- Kapedo Location within Kenya
- Coordinates: 1°10′N 36°06′E﻿ / ﻿1.17°N 36.1°E
- Country: Kenya
- County: Turkana County
- Time zone: UTC+3 (EAT)
- Climate: BSh

= Kapedo =

Kapedo is a trading center in the Turkana East sub-county of Turkana County, in Kenya's former Rift Valley Province. It is a 5-hour drive from Nakuru town.

Administratively, it is headed by a chief (National Government), to be assisted by a village administrator (recruited by the County Government of Turkana).

The village lies to the West of Mount Silale on the floor of the Great Rift Valley at the head of the Suguta Valley.

The Suguta River emanates from hot springs just east of the village, and is joined by the Suguta River flowing from the West and drains to the North.

The village, occupied by Turkana people, is in a hot semi-desert area. Most houses are semi-permanent, made of iron sheets on the roof and mud on the walls.
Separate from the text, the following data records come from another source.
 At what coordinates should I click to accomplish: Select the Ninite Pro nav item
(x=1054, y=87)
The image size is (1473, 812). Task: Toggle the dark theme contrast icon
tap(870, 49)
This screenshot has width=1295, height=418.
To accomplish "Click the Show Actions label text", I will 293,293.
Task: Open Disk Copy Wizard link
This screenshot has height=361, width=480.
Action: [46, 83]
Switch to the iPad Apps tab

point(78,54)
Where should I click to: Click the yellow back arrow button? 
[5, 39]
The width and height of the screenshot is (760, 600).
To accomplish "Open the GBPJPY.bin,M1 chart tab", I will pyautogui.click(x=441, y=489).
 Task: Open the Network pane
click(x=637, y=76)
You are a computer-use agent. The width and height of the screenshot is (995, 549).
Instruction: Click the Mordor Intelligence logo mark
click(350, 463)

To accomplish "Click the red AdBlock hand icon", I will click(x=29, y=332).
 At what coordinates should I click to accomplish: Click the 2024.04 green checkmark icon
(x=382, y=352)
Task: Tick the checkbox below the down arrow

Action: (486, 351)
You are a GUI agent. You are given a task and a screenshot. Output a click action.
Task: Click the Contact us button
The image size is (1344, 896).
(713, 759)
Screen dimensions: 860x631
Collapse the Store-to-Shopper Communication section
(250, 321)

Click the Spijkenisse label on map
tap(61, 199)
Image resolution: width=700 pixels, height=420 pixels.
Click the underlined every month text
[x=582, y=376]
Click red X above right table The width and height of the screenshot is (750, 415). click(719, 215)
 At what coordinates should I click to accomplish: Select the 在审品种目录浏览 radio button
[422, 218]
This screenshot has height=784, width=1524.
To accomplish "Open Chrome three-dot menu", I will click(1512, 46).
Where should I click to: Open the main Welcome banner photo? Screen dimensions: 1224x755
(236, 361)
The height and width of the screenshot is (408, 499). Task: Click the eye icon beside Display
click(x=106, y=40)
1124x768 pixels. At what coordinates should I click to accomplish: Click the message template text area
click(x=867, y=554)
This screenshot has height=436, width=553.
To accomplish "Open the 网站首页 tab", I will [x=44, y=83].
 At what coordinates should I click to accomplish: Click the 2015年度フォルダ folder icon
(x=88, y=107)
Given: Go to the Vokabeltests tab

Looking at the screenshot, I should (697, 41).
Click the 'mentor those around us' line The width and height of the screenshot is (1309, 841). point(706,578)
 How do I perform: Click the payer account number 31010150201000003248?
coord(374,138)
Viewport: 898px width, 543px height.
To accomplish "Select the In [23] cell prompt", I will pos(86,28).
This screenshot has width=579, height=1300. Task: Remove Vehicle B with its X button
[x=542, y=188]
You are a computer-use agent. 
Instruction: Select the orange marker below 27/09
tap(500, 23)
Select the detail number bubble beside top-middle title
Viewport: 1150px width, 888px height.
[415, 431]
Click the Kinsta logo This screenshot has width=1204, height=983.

There are also houses made of mud and palm leaves. However, due to the prospective LAPPSET, the village has a number of permanent houses.

Kapedo is a trading center with a few shops selling basic goods such as flour, tea, sugar and kerosene.

There is very little agricultural land, so the people mainly depend on raising goats, and sheep.
Conflicts create risk in herding.

The village is home to four learning institutions: Kapedo Mixed Boarding Primary School, Kapedo Girls Primary School, Lomelo Primary and the Kapedo Mixed Secondary School, which was built by the late former MP Francis Ewoton Achuka in 2002 and has a staff of eight, mostly BOM teachers over 180 pupils. The capacity of the school is much higher but few students can afford even the modest fees.

As of 2011, the Kapedo Sub-County Hospital had 28 beds and four cots. It provided in-patient and out-patient services related to maternity, HIV and tuberculosis. Insecurity from the neighboring Pokot has rendered the facility an in-patient only and emergency cases are referred to Nakuru or Eldoret.

Kapedo has high potential but it is limited mostly due to the defunct hydro-electric power plant that has been desolate for years since the departure of the Finnish missionaries. The 'mission' coined for the Kapedo Mixed Primary School, Hospital, Full Gospel Church, the garage and the guest house were heavily hit after the redundancy of the HEP project.

Due to insecurity from the neighboring Pokot community from Tiaty sub-county in Baringo county, and being a border village, Kapedo is a host to a platoon of the General Service Unit and an Administration Police camp.